Mert Özmen, Sezen Aksu Şarkılarıyla Büyüyen Kız Çocuğuadlı kitabında 1975- 1990 yılları arasında yaşanan olayları anlatıyor.
Politik değil insani Cem Karaca'nın Parka'sını dinleyen ve devrime inanan solcu gençler, aşkı tanımak isteyen kız çocukları, politik olmasa da insanlık durumlarına sessiz kalamayan sanatçı Sezen.
Bu toprağın şarkıcısı 1988 1 Mayısı'nda öldürülen Mehmet Akif Dalcı, Cumartesi Anneleri... Sezen'in hepsi için şarkısı var. Bu topraklarda yaşayıp da Sezen şarkılarından kaçamazsınız.
Herkesin bir Sezen şarkısı mutlaka vardır
Sezen Aksu Şarkılarıyla Büyüyen Kız Çocuğuadlı kitap,1975-1990 arası yaşadıklarımızı anlatıyor. Askeri darbe, 1 Mayıs Olayları... Mert Özmen'in kitabının arka fonunda hep Sezen Aksu şarkıları var.
Mert Özmen önce Karşımda Buruk Acı (Om Yayınları) adlı kitabında taşrada büyüyen 1970'li yılların gençlerini anlattı. Bir üçleme olarak düşündüğü kitabının ikinci halkası, Sezen Aksu Şarkılarıyla Büyüyen Kız Çocuğu (İstiklal Kitabevi) 1975'te toplumsal muhalefetin yükselişinden, 12 Eylül askeri darbesinden 1990'lara kadar uzanıyor. Kitapta, devrime inanan gençlerin yanında aşka inandığını söyleyen ve bu inancını Sezen Aksu şarkılarında ifadesini bulan bir kız çocuğu var. Özmen'le Aksu şarkılarıyla büyüyenleri, 1980 öncesinin kültürel hayatını, politik bir figür olmasa da insanlık durumlarına sessiz kalmayan Sezen Aksu'yu konuştuk.
- 1980 öncesi solun içerisinde baskın olan kültürde Sezen Aksu'nun şarkıları değil, Cem Karaca'nın Parka'sı vardı. Senin Yeşim adlı kahramanın gibi Sezen Aksu dinleyen kimseye rastlanmazdı. - Kitabımın kahramanı Yeşim, 80 öncesi solun içersinde yer alan politik bir kimlik değil, o devrime değil, Sezen Aksu şarkıları aracılığı ile aşka inanıyor.
- Kitapta aşka inanan Yeşim'le devrime inanan ağabeyi Tayfun'u anlatıyorsun.

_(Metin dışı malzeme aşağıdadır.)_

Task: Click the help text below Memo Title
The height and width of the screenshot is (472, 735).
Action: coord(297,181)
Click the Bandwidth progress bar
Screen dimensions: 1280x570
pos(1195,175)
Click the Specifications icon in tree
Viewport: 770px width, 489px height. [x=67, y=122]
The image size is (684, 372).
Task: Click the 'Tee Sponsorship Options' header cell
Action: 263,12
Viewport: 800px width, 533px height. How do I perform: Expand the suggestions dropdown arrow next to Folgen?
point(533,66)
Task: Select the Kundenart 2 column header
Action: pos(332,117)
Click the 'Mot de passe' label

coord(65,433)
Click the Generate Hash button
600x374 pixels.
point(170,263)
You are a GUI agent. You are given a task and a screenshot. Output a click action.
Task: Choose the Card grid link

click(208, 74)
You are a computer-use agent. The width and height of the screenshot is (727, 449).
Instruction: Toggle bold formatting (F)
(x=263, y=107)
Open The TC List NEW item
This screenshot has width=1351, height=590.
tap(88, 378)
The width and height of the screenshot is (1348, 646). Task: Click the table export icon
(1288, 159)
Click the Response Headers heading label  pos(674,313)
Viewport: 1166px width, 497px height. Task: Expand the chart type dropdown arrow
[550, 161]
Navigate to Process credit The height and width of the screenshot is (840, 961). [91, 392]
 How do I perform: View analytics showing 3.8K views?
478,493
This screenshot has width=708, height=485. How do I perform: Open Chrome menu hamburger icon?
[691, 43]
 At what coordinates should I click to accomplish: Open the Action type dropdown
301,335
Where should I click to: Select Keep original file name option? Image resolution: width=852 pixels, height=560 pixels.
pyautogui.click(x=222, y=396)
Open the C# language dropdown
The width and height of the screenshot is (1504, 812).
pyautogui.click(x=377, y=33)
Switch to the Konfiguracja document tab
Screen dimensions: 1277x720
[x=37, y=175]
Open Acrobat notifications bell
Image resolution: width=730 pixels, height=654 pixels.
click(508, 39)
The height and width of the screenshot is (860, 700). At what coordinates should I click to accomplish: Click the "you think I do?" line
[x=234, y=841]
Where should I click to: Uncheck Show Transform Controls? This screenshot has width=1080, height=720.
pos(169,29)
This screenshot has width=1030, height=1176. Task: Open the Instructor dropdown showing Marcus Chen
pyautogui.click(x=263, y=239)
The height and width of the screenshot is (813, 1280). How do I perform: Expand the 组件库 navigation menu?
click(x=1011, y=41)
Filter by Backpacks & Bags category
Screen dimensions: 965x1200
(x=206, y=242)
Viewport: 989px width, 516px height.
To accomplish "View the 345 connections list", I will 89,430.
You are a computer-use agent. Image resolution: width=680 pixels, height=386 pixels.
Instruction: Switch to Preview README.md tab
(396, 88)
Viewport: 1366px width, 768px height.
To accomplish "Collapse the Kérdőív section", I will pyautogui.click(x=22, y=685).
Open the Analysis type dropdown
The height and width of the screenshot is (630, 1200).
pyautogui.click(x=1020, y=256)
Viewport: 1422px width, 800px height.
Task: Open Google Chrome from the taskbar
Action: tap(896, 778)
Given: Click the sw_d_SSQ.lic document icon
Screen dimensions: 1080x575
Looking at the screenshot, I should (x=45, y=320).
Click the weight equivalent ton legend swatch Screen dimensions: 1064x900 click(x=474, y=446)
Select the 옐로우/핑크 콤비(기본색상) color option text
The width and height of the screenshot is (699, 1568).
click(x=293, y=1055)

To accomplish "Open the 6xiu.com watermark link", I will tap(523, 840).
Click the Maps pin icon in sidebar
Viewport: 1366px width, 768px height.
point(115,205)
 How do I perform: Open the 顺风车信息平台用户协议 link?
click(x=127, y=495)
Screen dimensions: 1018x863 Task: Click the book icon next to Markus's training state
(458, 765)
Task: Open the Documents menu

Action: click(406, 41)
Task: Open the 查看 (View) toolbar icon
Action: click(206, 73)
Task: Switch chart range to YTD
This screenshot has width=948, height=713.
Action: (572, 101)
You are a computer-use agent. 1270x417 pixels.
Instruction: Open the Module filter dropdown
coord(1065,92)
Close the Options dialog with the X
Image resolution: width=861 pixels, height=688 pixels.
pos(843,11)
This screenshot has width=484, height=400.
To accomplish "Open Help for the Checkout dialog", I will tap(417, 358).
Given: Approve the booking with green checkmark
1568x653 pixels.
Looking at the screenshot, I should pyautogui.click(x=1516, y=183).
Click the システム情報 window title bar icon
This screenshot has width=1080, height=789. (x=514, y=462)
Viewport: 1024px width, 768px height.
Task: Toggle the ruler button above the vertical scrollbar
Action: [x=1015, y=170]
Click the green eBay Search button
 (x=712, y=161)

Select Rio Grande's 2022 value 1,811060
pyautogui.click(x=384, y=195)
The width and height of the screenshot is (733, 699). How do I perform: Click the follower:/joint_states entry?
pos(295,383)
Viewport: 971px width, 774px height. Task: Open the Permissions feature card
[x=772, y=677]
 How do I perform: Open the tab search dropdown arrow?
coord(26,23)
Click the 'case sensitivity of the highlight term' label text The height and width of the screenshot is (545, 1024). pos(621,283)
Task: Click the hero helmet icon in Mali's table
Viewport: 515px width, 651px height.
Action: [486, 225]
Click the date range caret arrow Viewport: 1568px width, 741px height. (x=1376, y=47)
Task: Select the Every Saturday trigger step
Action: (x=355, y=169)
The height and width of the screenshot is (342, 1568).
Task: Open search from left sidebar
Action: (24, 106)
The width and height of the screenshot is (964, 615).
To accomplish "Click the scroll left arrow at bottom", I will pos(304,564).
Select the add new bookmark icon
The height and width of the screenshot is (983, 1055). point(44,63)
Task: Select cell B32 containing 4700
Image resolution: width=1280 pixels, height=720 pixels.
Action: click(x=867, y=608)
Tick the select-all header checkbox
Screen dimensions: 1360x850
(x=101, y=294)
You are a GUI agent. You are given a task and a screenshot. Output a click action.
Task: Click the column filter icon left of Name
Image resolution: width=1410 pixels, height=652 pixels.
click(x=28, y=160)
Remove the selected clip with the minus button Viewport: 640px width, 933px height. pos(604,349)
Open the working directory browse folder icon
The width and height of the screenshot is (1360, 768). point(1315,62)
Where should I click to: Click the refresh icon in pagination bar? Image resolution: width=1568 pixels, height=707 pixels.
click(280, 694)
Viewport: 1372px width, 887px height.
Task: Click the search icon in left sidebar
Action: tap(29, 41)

Aşk ile devrim arasında böyle bir karşıtlık kurulması özellikle 1980'den sonra epeyce kullanılmış ve aşkı tanımayan devrimciler tablosu çıkarılmıştı... - Tayfun'un da Yeşim'in biricik arkadaşı Filliz ile yaşadığı bir aşk ve evliliği ve bu evlilikten doğan küçük Sezen var. Benim kitabımda aşk ve devrim karşıtlığı yok. Kitabım özellikle Yeşim'in ve Filiz'in, yani iki kadının hikâyesi.Yeşim devrime inanmasa da insanlığın yaşadığı dramlara karşı duyarlılığı çok gelişmiş biri. Sezen Aksu'da politik bir yere angaje değil ama yaşanan her insanlık dramına çok duyarlı tepkiler veren biri. Örneğin Cumartesi Anneleri için şarkı yazdı, Nevruz kutlamalarında Diyarbakır'da konser verdi.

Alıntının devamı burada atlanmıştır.